**Short exercise**
Rewrite the records starting at "Identify the click" and ending at "LINKS (61, 254)", changing "target" to "item" and leaving everything else as it is.

**Information supplied**
================================

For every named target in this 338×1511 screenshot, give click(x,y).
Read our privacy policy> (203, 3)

================================

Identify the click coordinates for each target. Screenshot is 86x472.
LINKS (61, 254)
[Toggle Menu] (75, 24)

================================

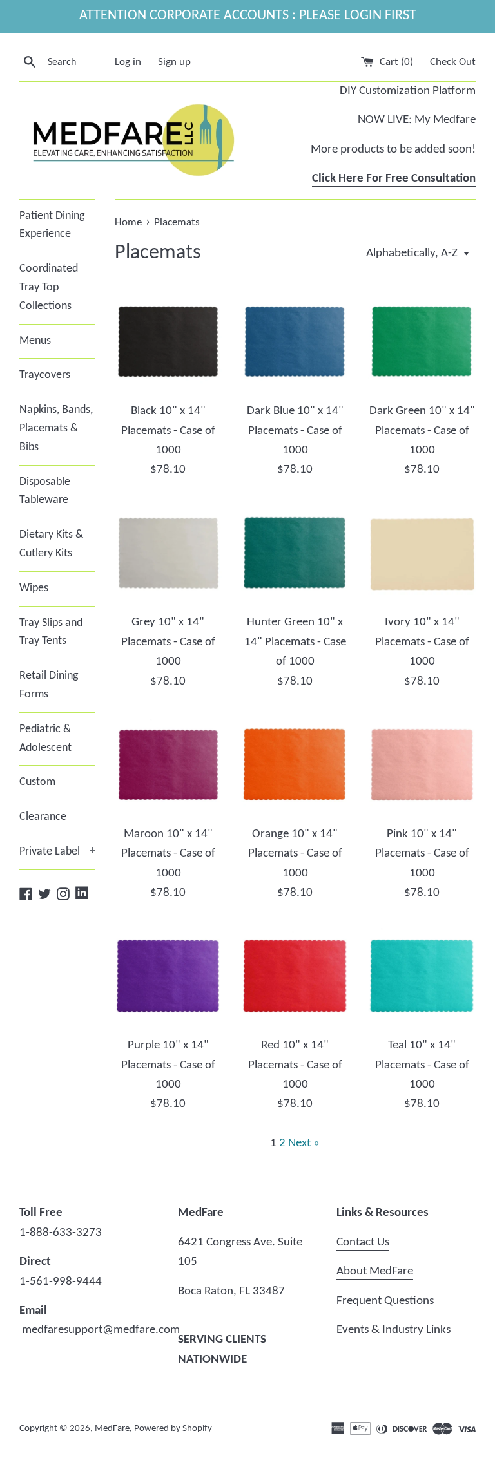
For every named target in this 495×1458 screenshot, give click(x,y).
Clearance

================================

**Solution to this problem**
Identify the click coordinates for each item. Screenshot is 86x472.
LINKS (61, 254)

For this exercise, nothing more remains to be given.